Creating Clusters/Groups of Neighbors?

GabeKarns · ‎10-11-2013

I'm working with a set of 88 counties in Ohio, and I need to cluster them into groups of 3 based on minimum aggregate distance between each possible cluster of 3 (I created polygon centroids for each county). This will be done without replacement. Once a county is assigned to one cluster, it is not available for others.

Put another way, if there is A, B, C, and D in close proximity to one another, does A/B/C or B/C/D create "tightest" group based off sum of the distances between A-B, B-C, and A-C versus B-C, C-D, and B-D.

I am aware of the Grouping Analysis tool in version 10.1 (not positive that would do the trick...), but unfortunately I do not currently have access to that platform.

Help please! Thanks in advance.

XanderBakker · ‎10-16-2013

I'm working with a set of 88 counties in Ohio, and I need to cluster them into groups of 3 based on minimum aggregate distance between each possible cluster of 3 (I created polygon centroids for each county). This will be done without replacement. Once a county is assigned to one cluster, it is not available for others.

Put another way, if there is A, B, C, and D in close proximity to one another, does A/B/C or B/C/D create "tightest" group based off sum of the distances between A-B, B-C, and A-C versus B-C, C-D, and B-D.

I am aware of the Grouping Analysis tool in version 10.1 (not positive that would do the trick...), but unfortunately I do not currently have access to that platform.

Help please! Thanks in advance.

Hi Gabe,

You are right that Grouping Analysis will not work for your case. Although you can specify the number of groups, the size of the groups will vary.

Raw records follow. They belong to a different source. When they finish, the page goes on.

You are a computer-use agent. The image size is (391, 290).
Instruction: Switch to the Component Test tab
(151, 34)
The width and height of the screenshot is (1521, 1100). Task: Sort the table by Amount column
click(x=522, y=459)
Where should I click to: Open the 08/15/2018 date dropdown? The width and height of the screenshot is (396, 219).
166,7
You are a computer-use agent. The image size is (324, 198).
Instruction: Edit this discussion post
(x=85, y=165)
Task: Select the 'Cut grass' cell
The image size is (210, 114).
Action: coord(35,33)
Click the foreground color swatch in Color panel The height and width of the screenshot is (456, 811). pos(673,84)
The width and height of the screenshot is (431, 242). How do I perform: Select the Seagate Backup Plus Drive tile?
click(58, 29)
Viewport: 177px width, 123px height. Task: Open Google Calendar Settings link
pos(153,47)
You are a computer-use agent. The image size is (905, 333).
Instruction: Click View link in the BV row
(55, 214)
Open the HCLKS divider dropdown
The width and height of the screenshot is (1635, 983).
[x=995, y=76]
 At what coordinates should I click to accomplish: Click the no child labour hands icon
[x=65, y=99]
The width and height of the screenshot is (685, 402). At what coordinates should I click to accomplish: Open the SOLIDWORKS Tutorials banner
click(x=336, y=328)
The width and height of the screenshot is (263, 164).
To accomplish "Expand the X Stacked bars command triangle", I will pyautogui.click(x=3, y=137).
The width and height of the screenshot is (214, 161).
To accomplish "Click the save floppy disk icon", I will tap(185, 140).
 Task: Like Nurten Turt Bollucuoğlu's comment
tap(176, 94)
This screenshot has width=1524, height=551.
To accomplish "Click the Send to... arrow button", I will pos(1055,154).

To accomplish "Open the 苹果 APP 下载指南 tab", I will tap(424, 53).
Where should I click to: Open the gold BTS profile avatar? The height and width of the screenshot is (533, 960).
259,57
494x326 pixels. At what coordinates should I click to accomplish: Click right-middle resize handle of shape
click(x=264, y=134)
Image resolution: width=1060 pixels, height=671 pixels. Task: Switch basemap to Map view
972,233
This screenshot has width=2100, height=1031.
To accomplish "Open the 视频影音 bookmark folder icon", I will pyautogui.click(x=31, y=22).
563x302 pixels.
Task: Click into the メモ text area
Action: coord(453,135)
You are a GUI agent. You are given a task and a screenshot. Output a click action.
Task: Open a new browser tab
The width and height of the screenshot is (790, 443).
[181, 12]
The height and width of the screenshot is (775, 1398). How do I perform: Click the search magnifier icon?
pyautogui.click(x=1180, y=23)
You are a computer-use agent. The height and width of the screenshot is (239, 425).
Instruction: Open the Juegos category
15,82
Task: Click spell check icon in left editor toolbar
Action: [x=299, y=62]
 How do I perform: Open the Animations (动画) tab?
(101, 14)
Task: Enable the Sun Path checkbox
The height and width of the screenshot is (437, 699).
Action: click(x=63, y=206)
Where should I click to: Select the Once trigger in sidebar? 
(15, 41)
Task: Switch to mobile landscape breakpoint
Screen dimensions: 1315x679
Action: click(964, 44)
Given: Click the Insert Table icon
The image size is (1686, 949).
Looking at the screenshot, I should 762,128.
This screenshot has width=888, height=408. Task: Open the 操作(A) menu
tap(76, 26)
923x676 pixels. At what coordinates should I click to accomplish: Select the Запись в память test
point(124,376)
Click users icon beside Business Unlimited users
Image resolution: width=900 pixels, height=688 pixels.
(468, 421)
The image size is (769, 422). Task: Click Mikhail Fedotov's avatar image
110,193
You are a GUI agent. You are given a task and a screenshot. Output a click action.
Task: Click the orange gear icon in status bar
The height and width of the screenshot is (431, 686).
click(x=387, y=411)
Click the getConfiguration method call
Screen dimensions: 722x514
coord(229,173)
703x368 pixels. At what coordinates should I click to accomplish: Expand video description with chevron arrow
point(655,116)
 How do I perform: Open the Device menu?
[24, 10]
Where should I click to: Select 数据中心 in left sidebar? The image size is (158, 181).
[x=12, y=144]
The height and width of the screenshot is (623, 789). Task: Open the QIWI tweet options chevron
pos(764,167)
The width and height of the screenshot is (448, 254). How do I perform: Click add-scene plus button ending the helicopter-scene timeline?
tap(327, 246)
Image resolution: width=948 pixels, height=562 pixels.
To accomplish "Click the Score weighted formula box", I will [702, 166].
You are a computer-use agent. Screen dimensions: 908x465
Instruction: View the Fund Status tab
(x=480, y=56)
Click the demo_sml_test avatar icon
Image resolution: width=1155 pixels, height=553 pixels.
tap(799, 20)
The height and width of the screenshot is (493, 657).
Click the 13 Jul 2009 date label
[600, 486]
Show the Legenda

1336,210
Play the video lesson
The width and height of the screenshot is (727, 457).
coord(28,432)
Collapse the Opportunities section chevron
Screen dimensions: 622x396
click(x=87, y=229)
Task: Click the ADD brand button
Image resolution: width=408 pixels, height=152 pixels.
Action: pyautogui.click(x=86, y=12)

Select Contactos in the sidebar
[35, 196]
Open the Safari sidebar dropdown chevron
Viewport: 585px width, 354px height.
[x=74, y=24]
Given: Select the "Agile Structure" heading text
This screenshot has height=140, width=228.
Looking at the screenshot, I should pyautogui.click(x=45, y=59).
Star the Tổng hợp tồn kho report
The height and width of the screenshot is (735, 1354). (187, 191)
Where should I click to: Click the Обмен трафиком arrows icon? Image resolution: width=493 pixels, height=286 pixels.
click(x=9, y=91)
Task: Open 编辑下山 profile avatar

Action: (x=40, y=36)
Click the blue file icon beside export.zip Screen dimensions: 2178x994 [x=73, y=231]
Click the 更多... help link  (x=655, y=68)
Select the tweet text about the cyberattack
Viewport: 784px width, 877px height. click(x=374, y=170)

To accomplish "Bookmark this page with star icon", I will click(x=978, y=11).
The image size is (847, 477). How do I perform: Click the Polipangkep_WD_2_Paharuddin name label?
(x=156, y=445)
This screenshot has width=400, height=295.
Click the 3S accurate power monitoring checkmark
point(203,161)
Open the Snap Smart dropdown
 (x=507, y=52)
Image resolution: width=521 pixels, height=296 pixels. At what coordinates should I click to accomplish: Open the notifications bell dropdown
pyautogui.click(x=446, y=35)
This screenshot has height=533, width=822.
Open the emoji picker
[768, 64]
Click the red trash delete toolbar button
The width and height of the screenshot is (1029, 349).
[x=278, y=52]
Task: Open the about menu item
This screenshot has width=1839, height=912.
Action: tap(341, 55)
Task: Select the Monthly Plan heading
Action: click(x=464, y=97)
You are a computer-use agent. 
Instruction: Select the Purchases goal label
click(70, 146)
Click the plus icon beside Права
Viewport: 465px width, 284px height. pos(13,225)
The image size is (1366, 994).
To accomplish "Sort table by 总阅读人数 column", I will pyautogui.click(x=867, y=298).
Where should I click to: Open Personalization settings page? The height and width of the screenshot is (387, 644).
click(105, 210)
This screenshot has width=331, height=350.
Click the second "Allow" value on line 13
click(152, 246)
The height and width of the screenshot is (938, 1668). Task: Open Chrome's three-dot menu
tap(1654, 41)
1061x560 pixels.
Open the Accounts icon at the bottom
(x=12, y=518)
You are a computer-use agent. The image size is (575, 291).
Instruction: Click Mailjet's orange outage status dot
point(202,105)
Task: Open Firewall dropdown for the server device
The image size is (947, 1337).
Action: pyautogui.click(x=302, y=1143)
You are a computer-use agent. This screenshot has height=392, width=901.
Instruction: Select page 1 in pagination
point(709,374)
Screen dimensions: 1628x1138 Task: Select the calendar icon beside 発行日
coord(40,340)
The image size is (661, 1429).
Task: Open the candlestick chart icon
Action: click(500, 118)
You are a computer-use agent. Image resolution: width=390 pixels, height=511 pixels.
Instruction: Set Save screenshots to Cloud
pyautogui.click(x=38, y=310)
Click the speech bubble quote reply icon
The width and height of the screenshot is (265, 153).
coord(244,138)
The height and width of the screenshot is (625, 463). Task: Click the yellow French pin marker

Since this is a nice challenge I tried something which is far from perfect. It evaluates for the first point which other 2 points are closest. Those 3 points are stored in a dictionary with points (counties) that are no longer available. It takes the next point and so on. So the result below:

[ATTACH=CONFIG]28364[/ATTACH]

There are a few downsides to this method:

This will not result in the best solution since not all possibilities are evaluated. The higher the group number the less counties will still be available and the less optimal the result will be. Just check the result for groups 27 and 29.

Since there are 88 counties, county 88 is not group (group = 99)

As you can see there's not much intelligence in this process. One could test all possibilities (88 * 87 * 86 = 658416) or make it more intelligent to come up with the best result.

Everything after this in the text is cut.